In the afternoon the first moment of note was when Ian Bell was given out, only for the decision to be overturned on appeal - another colossal highlight on a personal note was the Australian in front of us insisting to the crowd that it was "plum in front boys", immediately before Hawk Eye proved him wrong. Shortly after that a twitchy innings from Bairstow was ended by Agar, who was backing up his batting performance with threat with the ball, and a breezy and rapid-scoring innings from Prior was cut short after a rash dismissal not unlike his first innings removal. This brought Bell and Broad together, who played through to tea, where we were once again serenaded by drumming, although the crowd was in a much more jubilant mood and could enjoy the enthusiastic drumming led by a Ken Livingstone look-a-like.
The key moment of the session, and of the day, came when Broad was on 37, and it seemed Clarke had clearly caught him from the bowling of Agar, via Brad Haddin's pads. But the umpire Aleem Dar saw no contact, and a utterly certain Australian appeal was cut short. Replays confirmed the suspicion that Broad had clearly edged the ball, and Australia were left fuming, as they couldn't appeal having lost two referrals.
Herein lies the key to the debate on this point for me. If the appeal system was brought in to overturn blatant mistakes like Dar's decision not to give Broad out, then for me it's totally fair that Australia have been punished for wasting referrals on risky gambles earlier in the innings. It's not what the system was brought in for, so I personally do not feel any guilt over the incident. As for Broad not walking, it's unrealistic to assume any other batsman would have done if he was in Broad's position.
The day finished with England creating a very healthy lead of 261, with four wickets in hand. We can now use previous matches to see how strong this lead is, by studying what size final-innings targets teams have chased down in the previous 10 Ashes.
Final Innings Target
Looking through the past Ashes data we can see how achievable Australia’s run chase will be.

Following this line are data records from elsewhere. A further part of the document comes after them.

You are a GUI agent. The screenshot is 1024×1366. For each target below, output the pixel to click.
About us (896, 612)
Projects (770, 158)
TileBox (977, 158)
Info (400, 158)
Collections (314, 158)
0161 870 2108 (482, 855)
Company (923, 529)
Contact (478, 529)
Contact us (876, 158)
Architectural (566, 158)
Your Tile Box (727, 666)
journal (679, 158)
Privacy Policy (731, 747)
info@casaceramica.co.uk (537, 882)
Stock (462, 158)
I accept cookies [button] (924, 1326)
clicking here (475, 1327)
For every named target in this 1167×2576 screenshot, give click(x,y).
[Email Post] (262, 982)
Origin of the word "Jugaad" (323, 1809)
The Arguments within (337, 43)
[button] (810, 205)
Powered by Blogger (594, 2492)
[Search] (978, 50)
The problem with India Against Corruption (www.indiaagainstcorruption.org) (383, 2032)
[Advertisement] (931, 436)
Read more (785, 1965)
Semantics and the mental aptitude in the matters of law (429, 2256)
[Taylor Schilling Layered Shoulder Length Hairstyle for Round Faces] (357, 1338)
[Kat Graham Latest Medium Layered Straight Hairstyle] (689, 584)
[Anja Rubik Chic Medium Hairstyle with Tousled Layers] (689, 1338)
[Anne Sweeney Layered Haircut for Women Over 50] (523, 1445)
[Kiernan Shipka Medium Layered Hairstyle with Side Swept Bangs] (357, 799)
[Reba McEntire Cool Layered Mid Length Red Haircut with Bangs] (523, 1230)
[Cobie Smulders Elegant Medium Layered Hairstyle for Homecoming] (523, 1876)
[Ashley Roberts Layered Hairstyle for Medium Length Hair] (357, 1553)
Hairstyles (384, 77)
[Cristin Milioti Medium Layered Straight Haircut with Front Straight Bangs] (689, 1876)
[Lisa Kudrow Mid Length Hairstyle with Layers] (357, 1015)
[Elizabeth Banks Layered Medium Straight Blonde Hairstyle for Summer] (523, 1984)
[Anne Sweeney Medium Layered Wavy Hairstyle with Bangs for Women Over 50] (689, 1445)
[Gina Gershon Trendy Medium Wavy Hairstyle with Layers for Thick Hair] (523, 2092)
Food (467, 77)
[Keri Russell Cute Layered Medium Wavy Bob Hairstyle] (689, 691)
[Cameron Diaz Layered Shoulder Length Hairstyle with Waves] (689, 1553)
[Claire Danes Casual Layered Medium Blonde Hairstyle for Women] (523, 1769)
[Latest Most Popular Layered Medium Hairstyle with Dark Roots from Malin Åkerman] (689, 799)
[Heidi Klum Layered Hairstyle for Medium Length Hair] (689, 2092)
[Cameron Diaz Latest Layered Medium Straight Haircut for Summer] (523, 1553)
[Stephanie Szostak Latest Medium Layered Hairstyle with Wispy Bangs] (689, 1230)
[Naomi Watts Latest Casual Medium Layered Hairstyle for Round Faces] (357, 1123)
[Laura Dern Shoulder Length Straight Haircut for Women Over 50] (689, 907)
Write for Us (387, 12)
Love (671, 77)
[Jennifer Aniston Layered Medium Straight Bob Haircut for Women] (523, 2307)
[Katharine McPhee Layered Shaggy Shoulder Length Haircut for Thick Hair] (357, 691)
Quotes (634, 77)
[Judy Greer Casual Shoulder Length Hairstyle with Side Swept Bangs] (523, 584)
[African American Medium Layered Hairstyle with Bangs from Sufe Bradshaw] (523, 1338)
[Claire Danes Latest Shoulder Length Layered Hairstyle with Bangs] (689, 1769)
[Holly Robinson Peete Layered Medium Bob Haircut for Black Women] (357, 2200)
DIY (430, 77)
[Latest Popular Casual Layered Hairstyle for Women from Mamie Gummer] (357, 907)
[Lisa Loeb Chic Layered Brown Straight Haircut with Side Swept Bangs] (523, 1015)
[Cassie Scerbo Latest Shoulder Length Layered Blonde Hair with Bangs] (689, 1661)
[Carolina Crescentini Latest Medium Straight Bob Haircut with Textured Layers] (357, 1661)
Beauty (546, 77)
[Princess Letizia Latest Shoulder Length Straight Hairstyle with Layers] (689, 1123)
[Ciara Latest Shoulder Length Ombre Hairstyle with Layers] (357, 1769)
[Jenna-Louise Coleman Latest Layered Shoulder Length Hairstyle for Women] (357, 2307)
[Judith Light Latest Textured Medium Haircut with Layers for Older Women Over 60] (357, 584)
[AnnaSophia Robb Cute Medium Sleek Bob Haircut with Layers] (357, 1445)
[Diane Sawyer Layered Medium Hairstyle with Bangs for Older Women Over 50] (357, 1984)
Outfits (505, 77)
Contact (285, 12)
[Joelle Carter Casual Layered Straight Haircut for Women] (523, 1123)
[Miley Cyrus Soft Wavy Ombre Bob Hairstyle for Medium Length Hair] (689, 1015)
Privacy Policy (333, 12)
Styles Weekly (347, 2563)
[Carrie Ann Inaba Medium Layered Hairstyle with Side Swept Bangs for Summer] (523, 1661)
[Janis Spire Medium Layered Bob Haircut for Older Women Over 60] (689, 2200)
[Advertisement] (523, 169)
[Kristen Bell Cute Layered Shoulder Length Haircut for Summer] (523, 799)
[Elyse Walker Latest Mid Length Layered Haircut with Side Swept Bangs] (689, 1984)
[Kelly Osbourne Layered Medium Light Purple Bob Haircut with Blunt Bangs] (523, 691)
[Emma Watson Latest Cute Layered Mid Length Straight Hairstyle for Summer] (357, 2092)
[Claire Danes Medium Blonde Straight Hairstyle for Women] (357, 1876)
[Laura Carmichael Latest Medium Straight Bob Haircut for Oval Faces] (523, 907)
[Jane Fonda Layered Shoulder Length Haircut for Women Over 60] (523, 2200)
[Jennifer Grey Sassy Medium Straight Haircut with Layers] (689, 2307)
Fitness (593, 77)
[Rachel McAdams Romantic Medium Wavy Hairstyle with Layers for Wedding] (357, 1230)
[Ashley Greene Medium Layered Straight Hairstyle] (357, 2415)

So the way the match is poised currently is very delicate, as has often been the case so far in Nottingham. But England will be confident that their remaining five batsmen can add enough runs to put Australia in serious trouble, with anything significantly over 300 looking very hard to chase down.
Generally, teams should expect to chase down anything below 150, whilst if their target is above 200 then they should start preparing their excuses for their failure to win. When we look at the target as a percentage of that team’s first innings score, we see how tough chasing a score can be. Scores over 33% are seemingly safe, and any anything over 102% has yet to be managed.
With England's lead currently 261, which is already 93% of the Australian first innings, and with more runs potentially to come, for the first time in the match a clear favourite has emerged. It should be interesting to see if history will repeat itself or if Australia can pull off a victory which many may not realise the improbability of.